Aproximadamente 40 entidades sanitarias se gestionan como "empresas heredadas". Esto ocurre tras el fallecimiento de la persona que dirigía la entidad y el nombramiento de un gerente sucesor para gestionar el negocio hasta que los herederos determinen cómo debe continuar operando.
En la gran mayoría de las empresas con gestión sucesoria (especialmente aquellas que no requieren licencias, permisos, etc.), la continuidad de la empresa solo requiere que los herederos decidan quién adquirirá la empresa y cómo. En el caso de las entidades que prestan servicios médicos, en particular aquellas con contratos con el Fondo Nacional de Salud (NFZ) para atención primaria, la situación se complica.
El primer problema que enfrenta un gerente sucesor es encontrar un reemplazo para el médico fallecido. Esto representa un desafío significativo, especialmente para quienes no trabajan en el sector, desconocen la comunidad médica y el competitivo mercado laboral. En ocasiones, el médico fallecido dirigía sus clínicas prácticamente de forma independiente, pero la mayoría de los registros de pacientes se le atribuían.

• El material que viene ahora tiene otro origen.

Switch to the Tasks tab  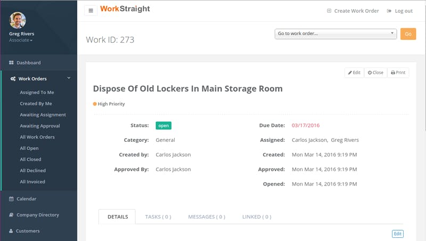point(158,217)
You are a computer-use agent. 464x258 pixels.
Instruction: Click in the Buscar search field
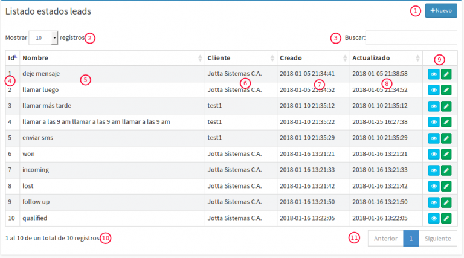click(411, 37)
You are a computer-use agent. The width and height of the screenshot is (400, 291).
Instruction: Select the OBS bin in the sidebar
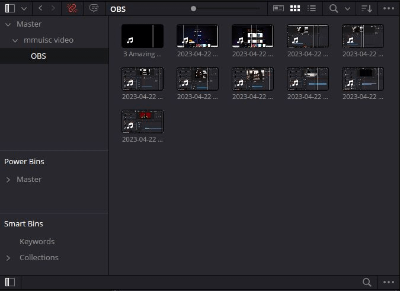[39, 56]
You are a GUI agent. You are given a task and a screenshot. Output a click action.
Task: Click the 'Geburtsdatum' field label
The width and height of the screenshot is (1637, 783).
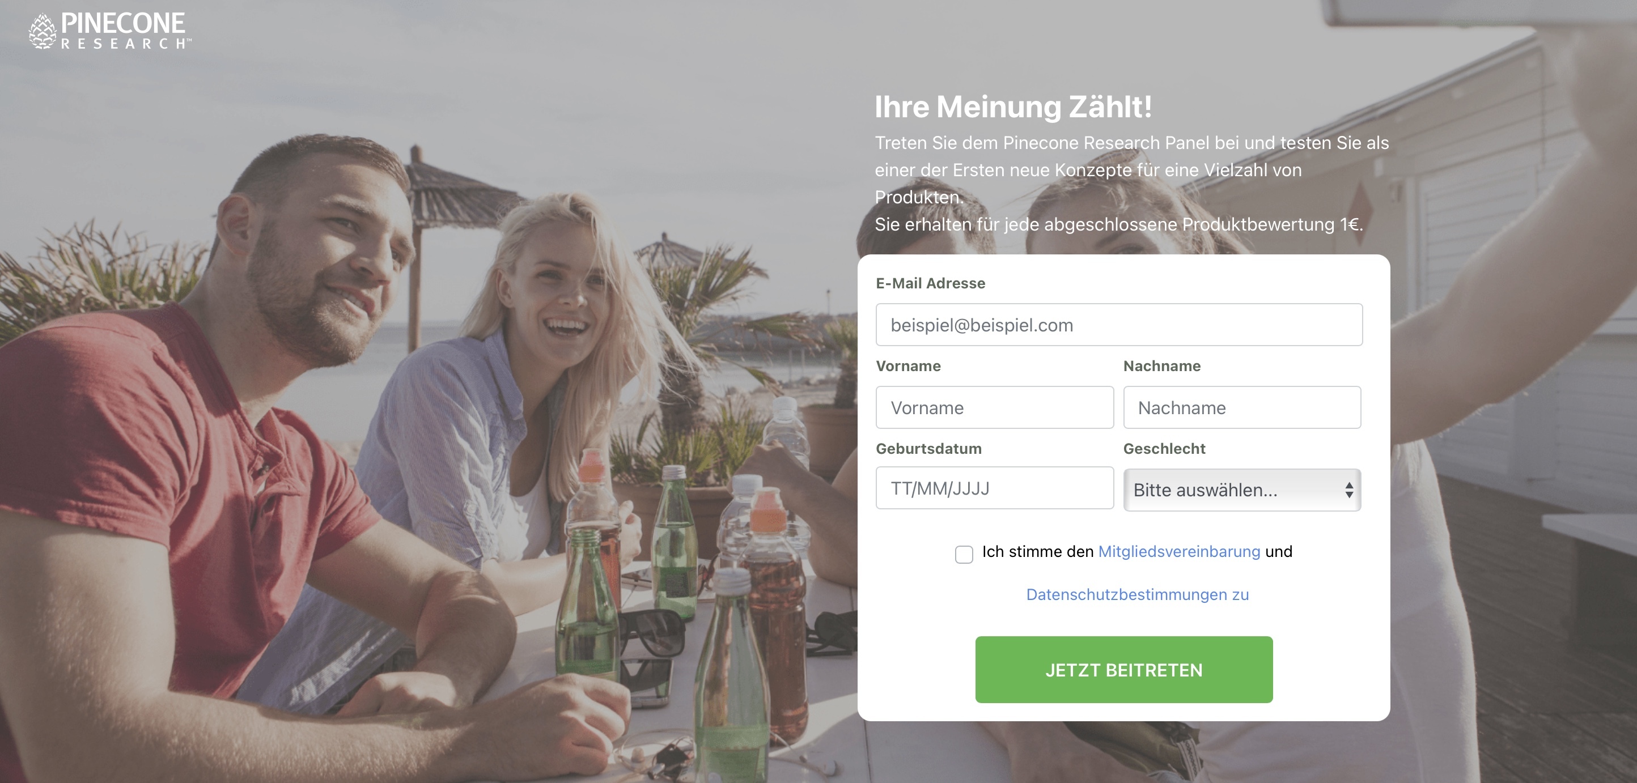(x=928, y=448)
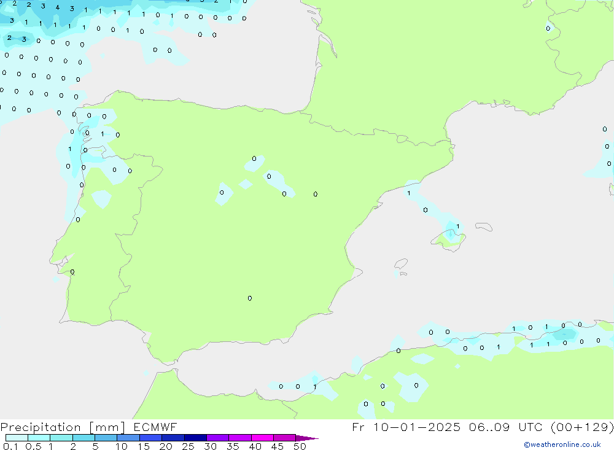
Task: Click the forecast date Fr 10-01-2025
Action: tap(406, 427)
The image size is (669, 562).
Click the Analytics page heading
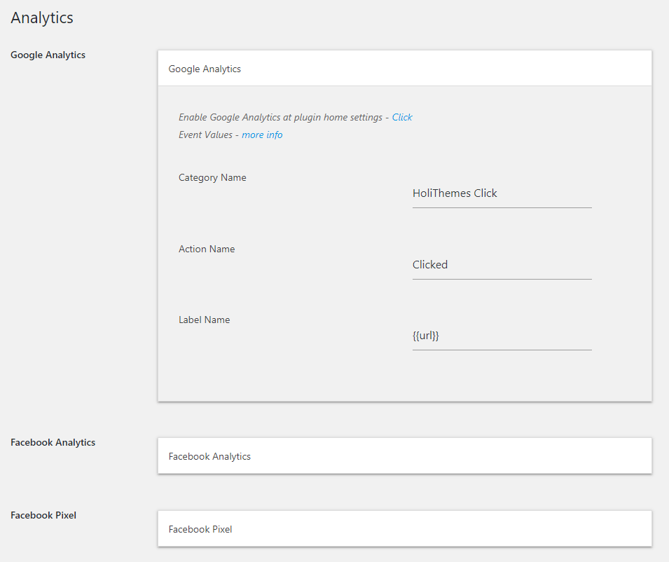(42, 18)
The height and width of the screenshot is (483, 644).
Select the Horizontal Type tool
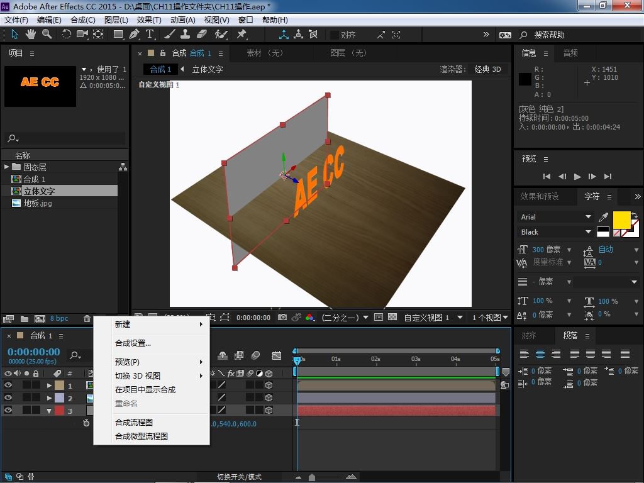(x=150, y=35)
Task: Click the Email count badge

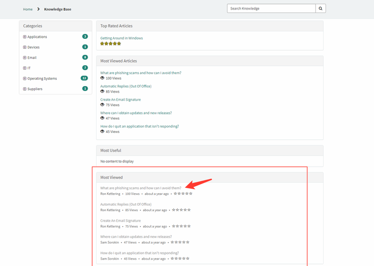Action: (x=85, y=57)
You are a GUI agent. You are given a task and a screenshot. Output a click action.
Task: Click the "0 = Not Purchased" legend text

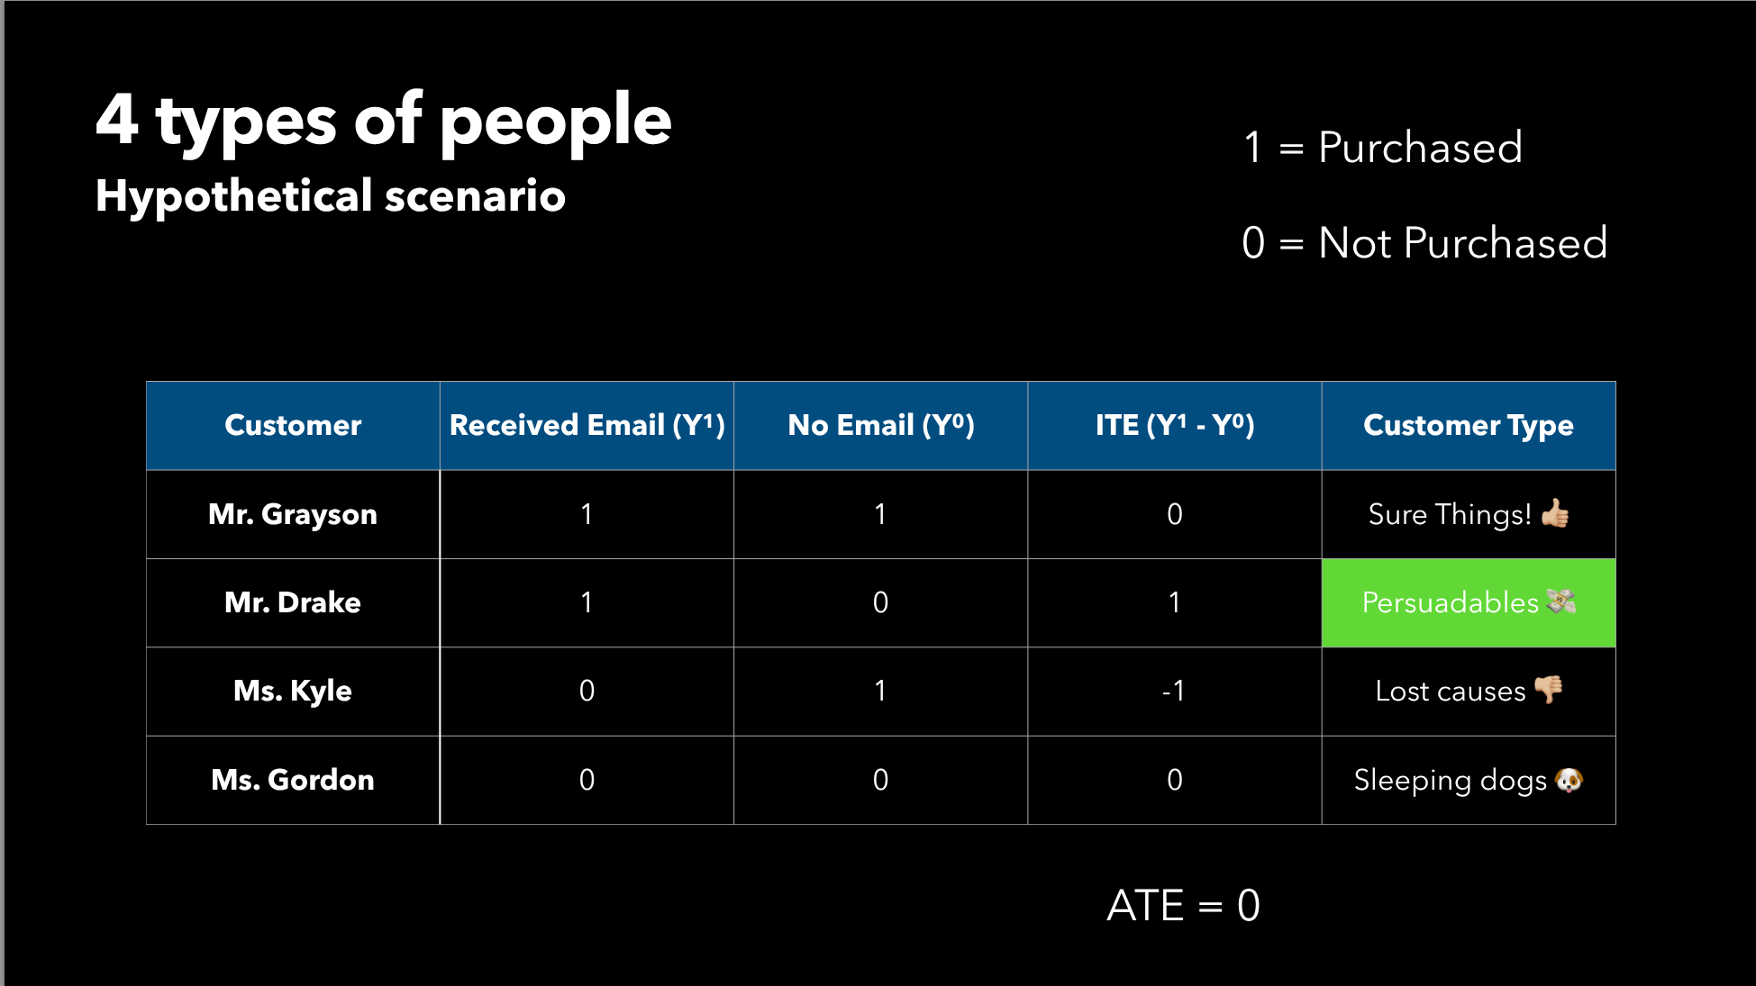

El segundo asunto más importante que deben abordar los herederos es el futuro funcionamiento de la clínica. Si se decide dejar el negocio en manos de la familia, existen dos opciones principales para su continuidad. Una es que uno de los herederos constituya una empresa unipersonal y continúe dirigiendo el negocio, o que los herederos constituyan una sociedad o corporación.
En ambos casos, para poder seguir gestionando el negocio de forma libre de colisiones para los pacientes actuales, es necesario acordar una fórmula adecuada con el Fondo Nacional de Salud.
Existen diversas maneras de continuar operando manteniendo la misma ubicación, personal y la transferencia de la declaración, suponiendo que se siga prestando el servicio. Es recomendable coordinar todo el proceso con la sucursal correspondiente del Fondo Nacional de Salud (NFZ), lo cual es complejo dada la falta de uniformidad en las prácticas entre las sucursales del NFZ y el hecho de que dos años (si no se extiende la gestión de la sucesión) es un período corto que permitirá principalmente abordar los desafíos actuales de la clínica (contratación, operaciones continuas, garantizar la continuidad del servicio) y desarrollar una solución que satisfaga a todos los herederos.
Al determinar cómo continuar operando un negocio, se deben considerar las cuestiones fiscales. Si el negocio es adquirido por varios herederos, conviene considerar diversas opciones, como una sociedad colectiva, una sociedad de responsabilidad limitada o una fundación familiar.
Todos los aspectos mencionados deben considerarse en conjunto. Cada uno de ellos impactará tanto la sucesión de la empresa como su continuidad operativa, basándose en el personal existente y los acuerdos con el Fondo Nacional de Salud.